• **原文**:
···

脂质体转染

脂质体(lipofectin regeant，LR)试剂是阳离子脂质体N-[1-2,3-Dioleyoxy,Propyl]-n, n,n-Trimethylammonium Chloride(DOTMA)和Dioleoyl photidye-thanolamine(DOPE)的混合物[1：1(w/w)]。它适用于把DNA转染入悬浮或贴壁培养细胞中，是目前条件下最方便的转染方法之一。转染率高，优于磷酸钙法，比它高5~100倍，能把DNA和RNA转染到各种细胞。COS-7、BHK、NIH3T3、Hela和Jurkat等任何一种细胞均可作为受体细胞。

脂质体转染原理

脂质体转染方法原理：阳离子脂质体表面带正电荷，能与核酸的磷酸根通过静电作用将DNA分子包裹人内，形成DNA-脂复合体，也能被表面带负电荷的细胞膜吸附，再通过膜的融合或细胞的内吞作用，偶尔也通过直接渗透作用，DNA传递进入细胞，形成包涵体或进入溶酶体 其中一小部分DNA能从包涵体内释放，并进入细胞质中，再进一步进入核内转录、表达。

···

• **像素坐标定位数据**:
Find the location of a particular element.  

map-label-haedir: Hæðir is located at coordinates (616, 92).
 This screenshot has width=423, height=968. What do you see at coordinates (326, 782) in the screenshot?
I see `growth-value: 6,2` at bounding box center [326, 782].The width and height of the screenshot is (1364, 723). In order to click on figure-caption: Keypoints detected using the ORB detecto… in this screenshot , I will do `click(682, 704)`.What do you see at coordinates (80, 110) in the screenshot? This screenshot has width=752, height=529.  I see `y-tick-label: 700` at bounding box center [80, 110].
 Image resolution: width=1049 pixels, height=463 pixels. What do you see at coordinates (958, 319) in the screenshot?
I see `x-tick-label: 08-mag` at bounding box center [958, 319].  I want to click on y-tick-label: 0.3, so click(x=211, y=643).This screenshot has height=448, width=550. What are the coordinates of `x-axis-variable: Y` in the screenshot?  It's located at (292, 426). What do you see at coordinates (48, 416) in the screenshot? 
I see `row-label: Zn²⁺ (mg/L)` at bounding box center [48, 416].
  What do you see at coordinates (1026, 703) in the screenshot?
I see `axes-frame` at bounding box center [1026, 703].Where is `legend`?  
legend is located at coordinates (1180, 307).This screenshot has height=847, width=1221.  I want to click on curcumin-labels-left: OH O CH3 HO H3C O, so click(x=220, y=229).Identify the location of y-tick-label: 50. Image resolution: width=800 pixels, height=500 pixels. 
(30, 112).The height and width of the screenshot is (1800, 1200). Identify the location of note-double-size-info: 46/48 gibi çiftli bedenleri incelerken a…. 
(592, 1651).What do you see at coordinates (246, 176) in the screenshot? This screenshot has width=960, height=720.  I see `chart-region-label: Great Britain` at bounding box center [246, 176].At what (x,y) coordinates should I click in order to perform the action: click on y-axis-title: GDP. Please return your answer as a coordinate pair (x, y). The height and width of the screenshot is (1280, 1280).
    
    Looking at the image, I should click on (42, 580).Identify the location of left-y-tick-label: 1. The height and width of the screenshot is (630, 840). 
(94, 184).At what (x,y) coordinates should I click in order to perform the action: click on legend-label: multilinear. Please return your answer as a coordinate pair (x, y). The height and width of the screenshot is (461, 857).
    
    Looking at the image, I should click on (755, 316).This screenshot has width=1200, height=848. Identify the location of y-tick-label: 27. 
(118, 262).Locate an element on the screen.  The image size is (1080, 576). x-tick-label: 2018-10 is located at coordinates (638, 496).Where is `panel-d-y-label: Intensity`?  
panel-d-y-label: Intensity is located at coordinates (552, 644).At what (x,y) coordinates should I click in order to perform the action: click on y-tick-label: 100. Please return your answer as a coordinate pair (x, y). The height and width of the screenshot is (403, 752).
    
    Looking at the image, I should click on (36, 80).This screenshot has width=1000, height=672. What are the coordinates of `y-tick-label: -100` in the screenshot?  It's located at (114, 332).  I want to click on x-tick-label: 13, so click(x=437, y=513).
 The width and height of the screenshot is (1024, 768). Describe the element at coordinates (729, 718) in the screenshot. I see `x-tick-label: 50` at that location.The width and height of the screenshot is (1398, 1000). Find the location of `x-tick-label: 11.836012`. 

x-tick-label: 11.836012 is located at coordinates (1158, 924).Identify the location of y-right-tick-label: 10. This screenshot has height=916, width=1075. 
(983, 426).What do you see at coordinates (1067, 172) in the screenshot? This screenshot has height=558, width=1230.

···

• **练习任务**: 接着上面讲脂质体转染的原文往下写，从最后一句之后开始。

• **作答区**:
脂质体转染操作步骤

操作步骤[方法一]：

细胞培养：取6孔培养板(或用35mm培养皿)，向每孔中加入2mL含1~2×105个细胞培养液，37℃CO2培养至40%~60%汇合时(汇合过分，转染后不利筛选细胞)。

转染液制备：在聚苯乙稀管中制备以下两液(为转染每一个孔细胞所用的量)A液：用不含血清培养基稀释1-10μg DNA，终量100μL，B液：用不含血清培养基稀释2-50μgLR，终量100μL，轻轻混合A、B液，室温中置10-15分钟，稍后会出现微浊现象，但并不妨碍转染(如出现沉淀可能因LR或DNA浓度过高所致，应酌情减量)。

转染准备：用2mL不含血清培养液漂洗两次，再加入1mL不含血清培养液。

转染：把A/B复合物缓缓加入培养液中，摇匀，37℃温箱置6~24小时，吸除无血清转染液，换入正常培养液继续培养。

其余处理如观察、筛选、检测等与其它转染法相同。

注意：转染时切勿加血清，血清对转染效率有很大影响。

快速脂质体转染法 [方法二]：

以5×105细胞/孔接种6孔板(或35mm培养皿)培养24小时，使其达到50~60%板底面积。

在试管中配制DNA/脂质体复合物方法如下：

在1mL无血清DMEM中稀释PSV2-neo质粒DNA或供体DNA。旋转1秒钟，再加入脂质体悬液，旋转。室温下放置5~10分钟，使DNA结合在脂质体上。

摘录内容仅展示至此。